Caching REST APIs

Caching refers to storing rest endpoints response, to reduce the number of roundtrips to the server.
This improves the latency and increases the performance of the API.

Caches can be anywhere in the request path. They can be in the API’s server, content delivery networks (CDNs), or the client side.
HTTP provides a built-in caching framework through cache headers. These headers need to pass with requests.

HTTP Cache Headers

Cache-Control Headers

Cache-control is an HTTP header used to specify browser caching policy for client requests and server responses. These header specifies how, where & how long resource should be cached.

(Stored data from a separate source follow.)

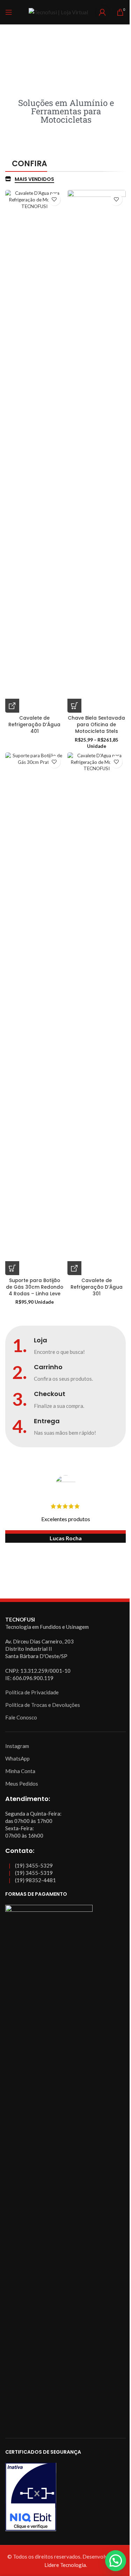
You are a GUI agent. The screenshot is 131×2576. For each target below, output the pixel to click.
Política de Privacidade (32, 1692)
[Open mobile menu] (9, 12)
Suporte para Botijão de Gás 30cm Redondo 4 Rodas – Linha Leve (34, 1287)
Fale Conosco (21, 1717)
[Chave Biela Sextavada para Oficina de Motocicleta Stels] (96, 451)
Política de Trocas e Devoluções (42, 1705)
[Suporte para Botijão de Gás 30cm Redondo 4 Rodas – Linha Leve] (34, 1013)
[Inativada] (65, 2497)
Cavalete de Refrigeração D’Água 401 (34, 725)
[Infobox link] (65, 1346)
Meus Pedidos (21, 1783)
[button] (115, 2560)
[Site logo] (58, 11)
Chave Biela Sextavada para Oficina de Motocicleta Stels (96, 725)
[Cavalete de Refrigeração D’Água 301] (96, 1013)
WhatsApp (17, 1758)
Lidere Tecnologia (65, 2565)
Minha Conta (20, 1771)
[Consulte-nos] (12, 706)
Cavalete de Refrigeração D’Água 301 (97, 1287)
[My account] (102, 12)
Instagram (17, 1746)
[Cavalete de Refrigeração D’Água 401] (34, 451)
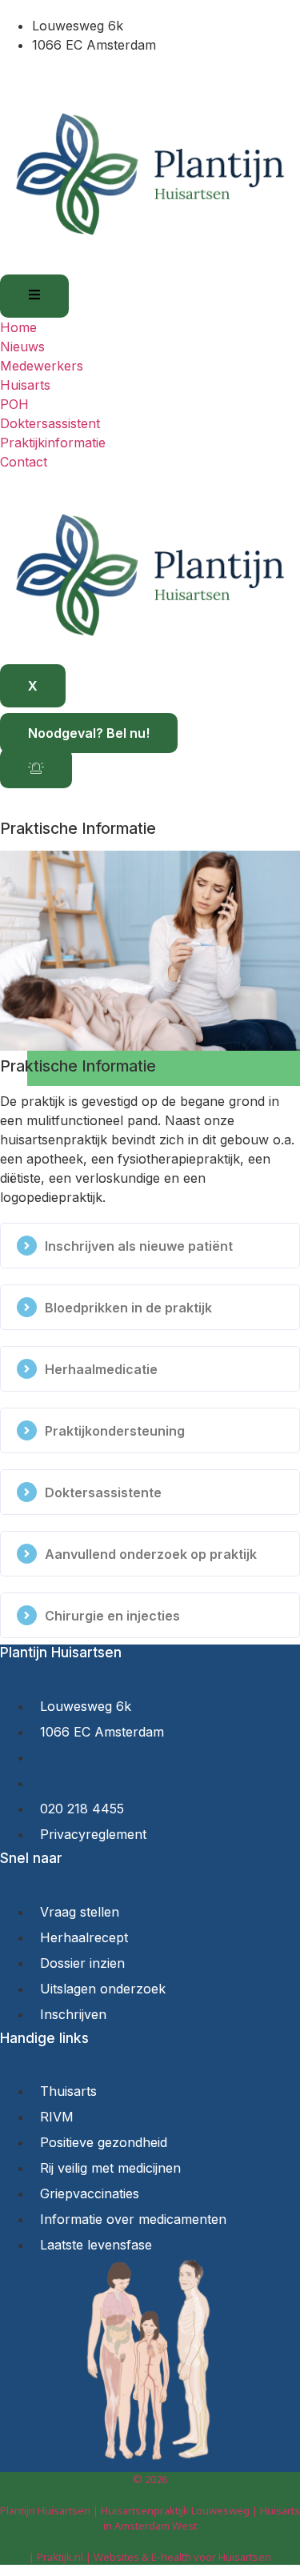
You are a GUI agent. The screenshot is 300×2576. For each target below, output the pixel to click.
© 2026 (150, 2479)
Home (18, 327)
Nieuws (22, 347)
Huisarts (25, 385)
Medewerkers (41, 366)
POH (14, 404)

The cache-control header is broken up into directives, the most common of which are detailed below:

Cache-Control: Max-Age

The max-age=N response directive indicates that the response remains fresh until N seconds after the response is generated.

Cache-Control: No-Cache

No-Cache directive indicates that a browser may cache a response, but must first submit a validation request to an origin server.

Cache-Control: No-Store

No-Store directive indicates that browsers aren’t allowed to cache a response and must pull it from the server each time it’s requested.

Cache-Control: Public

Public directive indicates that the response may be cached by any cache, even if it would normally be non-cacheable or cacheable only within a non- shared cache.

Cache-Control: Private

This indicates that all or part of the response message is intended for a single user and MUST NOT be cached by a shared cache.

Expires

The Expires entity-header field gives the date/time after which the response is considered stale.
Expires: Thu, 01 Dec 2022 16:00:00 GMT this indicates that cached resource expires at Thu, 01 Dec 2022 16:00:00 GMT
Note: If a response includes a Cache-Control field with the max-age directive, that directive overrides the Expires field

Etag or Entity tag

An ETag value is an hash string token computed from the response body, that a server associates with a resource to uniquely identify the resource.